In addition to his live-action roles, Reeves has lent his voice to numerous animated works, including Toy Story 4, and even appeared as himself in The Spongebob Movie: Sponge on the Run. In the 1990s, Reeves also played bass guitar in the alternative rock band Dogstar.

Despite his impressive body of work, a common refrain from critics and audiences repeated throughout the years is that Reeves is actually a bad actor, who can’t play anybody but himself. That he’s stiff and awkward and even dumb. Though Reeves has certainly missed the mark a few times in his career, most notably with his role as Jonathan Harker in Francis Ford Coppola’s Dracula, to dismiss his entire filmography would be a waste of an incredibly talented and versatile actor who has proven himself time and time again.

So where are you supposed to start with an actor like Keanu Reeves? We at The Film Magazine have put together a shortlist of three particularly special films that best showcase Reeves’ strengths and his range as an actor, as well as his creative evolution over the years.
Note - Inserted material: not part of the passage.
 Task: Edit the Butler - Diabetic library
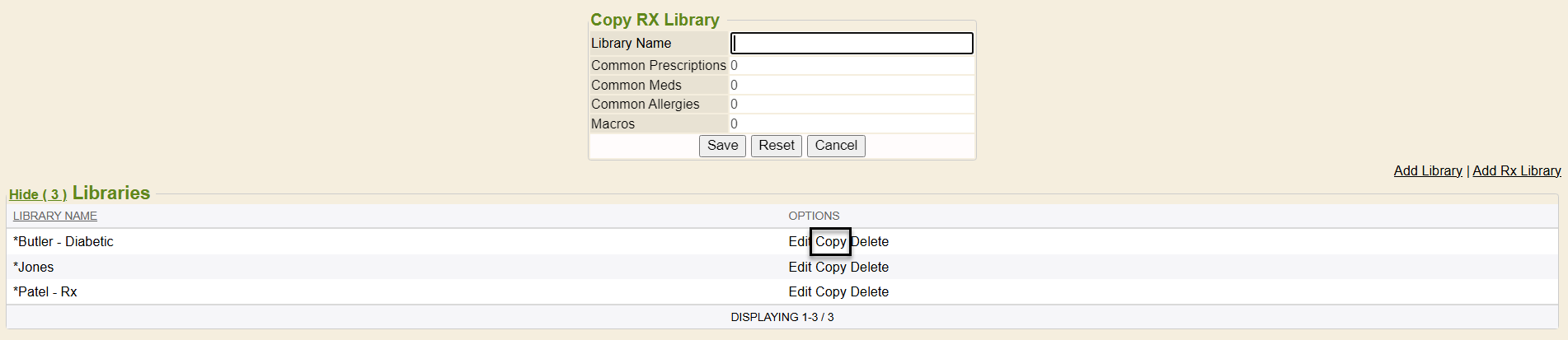pos(799,241)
This is Where to Start with Keanu Reeves.

1. My Own Private Idaho (1991)

Released the same year as Point Break, which laid the groundwork for Reeves’ eventual ascent to action stardom, Gus Van Sant’s My Own Private Idaho introduced Keanu Reeves to adult audiences. The film, partly based upon Shakespeare’s plays about Henry IV and Henry V, stars the late River Phoenix as Mike Waters, a street hustler who suffers from narcolepsy, searching for love and purpose in Portland, Oregon. Reeves plays his best friend Scott Favor, a fellow street hustler and prodigal son of Portland’s mayor, who accompanies Waters on a cross-country road trip in search of his mother.

In My Own Private Idaho, Reeves is cocky, arrogant, elusive, and endlessly charming. He rides a motorcycle, wears a leather jacket. He doesn’t have to try to be cool – he just is. He’s the kind of guy who will never love you as much as you love him, the kind of guy you’d follow around forever if you could. While Phoenix gives an incredibly vulnerable and heartbreaking performance, it’s worth noting that Reeves is the one who has the burden of spouting Shakespeare, something he does really well. It’s over the top and theatrical, and it’s in those moments that you can really see Reeves’ versatility.

His onscreen partnership with Phoenix, someone he was close friends with in real life, adds to the authenticity of both their performances. Acting is, fundamentally, about reacting, and that’s something Reeves does particularly well. This is perhaps best showcased in the campfire scene in which Mike confesses his love for Scott. It’s a really vulnerable scene and relies almost entirely on Reeves’ ability to listen to his scene partner. You can see the wheels in his mind turning, the way his eyes, alight with fire, watch Mike intently. Reeves doesn’t have to say anything. You know how he feels just by looking at him.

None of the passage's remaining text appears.